FRAGMENT STRONY:
╔══

Robin z Rotterdamu
05.05.2010, 14:25, Maciek Żmudzki 146 komentarzy
W tym tekście chciałbym docenić wartość przywiązania do barw klubowych. W obecnych czasach ciężko znaleźć zawodników wiernych swoim zespołom, takich jak Alex Del Piero, Francesco Totti, Steven Gerrard, czy Paolo Maldini. Piłkarz, o którym będę pisał nie ma na swoim koncie tak wielu lat spędzonych w klubie, jak ci zawodnicy wypisani powyżej. Ma jednak coś co łączy go z tymi wszystkimi piłkarzami. Ma serce w kształcie klubowego herbu. Chciałbym Wam teraz przedstawić sylwetkę, według mnie, jednego z najbardziej oddanych zespołowi graczów. Chciałbym Wam zaprezentować historię Robina z Rotterdamu.
Tak to się zaczęło
Robin van Persie urodził się 6 sierpnia 1983 r. w Rotterdamie. Jego rodzice byli artystami- konkretnie matka malarką, a ojciec rzeźbiarzem. Mimo iż oboje zachęcali go do zajęcia się sztuką, to nic z tego nie wyszło. Młody Robin od dziecka był zakochany w futbolu i tylko z tym chciał wiązać swoje życie. Wszystko zaczęło się od Excelsioru Rotterdam, gdzie zaczął on stawiać swoje pierwsze piłkarskie kroki. Jednak już w wieku osiemnastu lat van Persie reprezentował drugi- znacznie bardziej utytułowany- klub z portowego miasta, a mianowicie Feyenoord. Robin spędził w tym zespole trzy lata, a jego największym sukcesem było zdobycie Pucharu UEFA w 2002 r. Dwa lata później stało się coś, co sprawiło, że młody Holender wylądował w zespole Kanonierów. Chodzi tu mianowicie o szereg nieporozumień i kłótni van Persiego z ówczesnym trenerem Feyenoordu, a obecnie selekcjonerem reprezentacji Pomarańczowych – Bertem van Marwijkiem. Robin uważany był wtedy za niepokornego, wybuchowego i wręcz aroganckiego piłkarza. Wspomniane sprzeczki z trenerem wpłynęły na decyzję 21-latka, który latem 2004 r. przeniósł się z Rotterdamu do deszczowego Londynu, aby za 2,75 miliona funtów zasilić szeregi stołecznego Arsenalu.

╚══

Przepisz wiernie fragment tekstu o Robinie van Persiem, zaczynając od „Robin z Rotterdamu” i kończąc na „Robina z Rotterdamu.”.

PRZEDSTAWIONE DANE:
╔══

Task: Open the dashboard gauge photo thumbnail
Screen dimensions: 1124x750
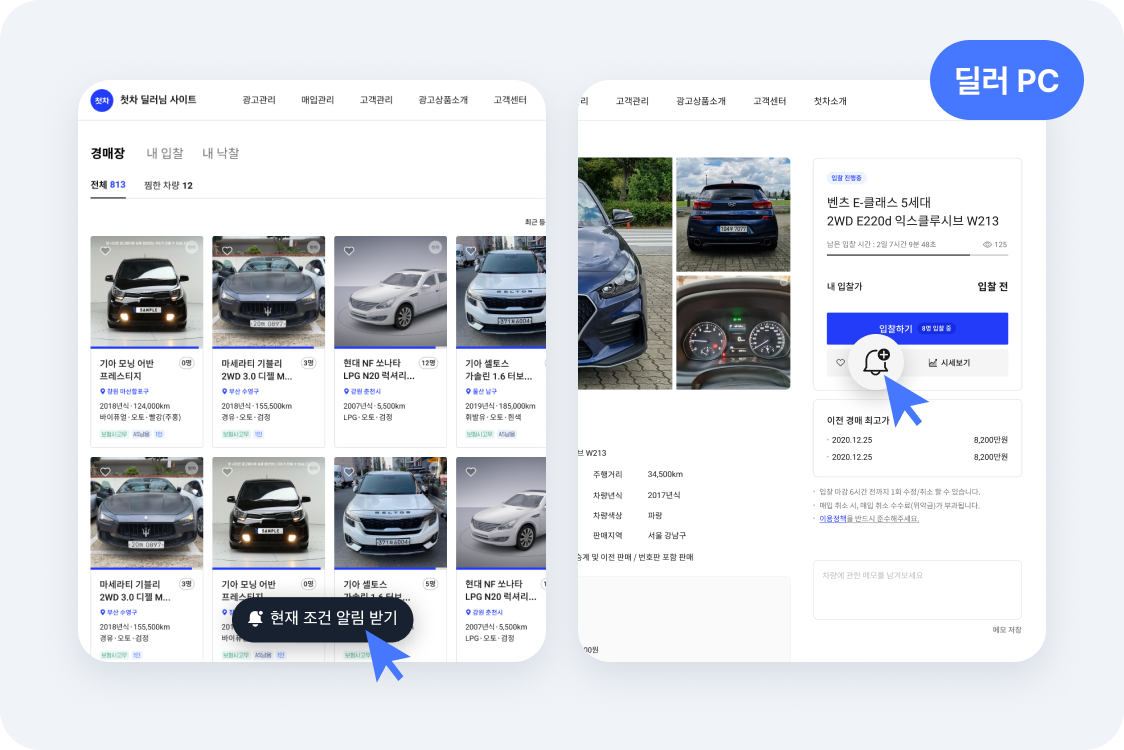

╚══

PEŁNA ODPOWIEDŹ:
Robin z Rotterdamu
05.05.2010, 14:25, Maciek Żmudzki 146 komentarzy
W tym tekście chciałbym docenić wartość przywiązania do barw klubowych. W obecnych czasach ciężko znaleźć zawodników wiernych swoim zespołom, takich jak Alex Del Piero, Francesco Totti, Steven Gerrard, czy Paolo Maldini. Piłkarz, o którym będę pisał nie ma na swoim koncie tak wielu lat spędzonych w klubie, jak ci zawodnicy wypisani powyżej. Ma jednak coś co łączy go z tymi wszystkimi piłkarzami. Ma serce w kształcie klubowego herbu. Chciałbym Wam teraz przedstawić sylwetkę, według mnie, jednego z najbardziej oddanych zespołowi graczów. Chciałbym Wam zaprezentować historię Robina z Rotterdamu.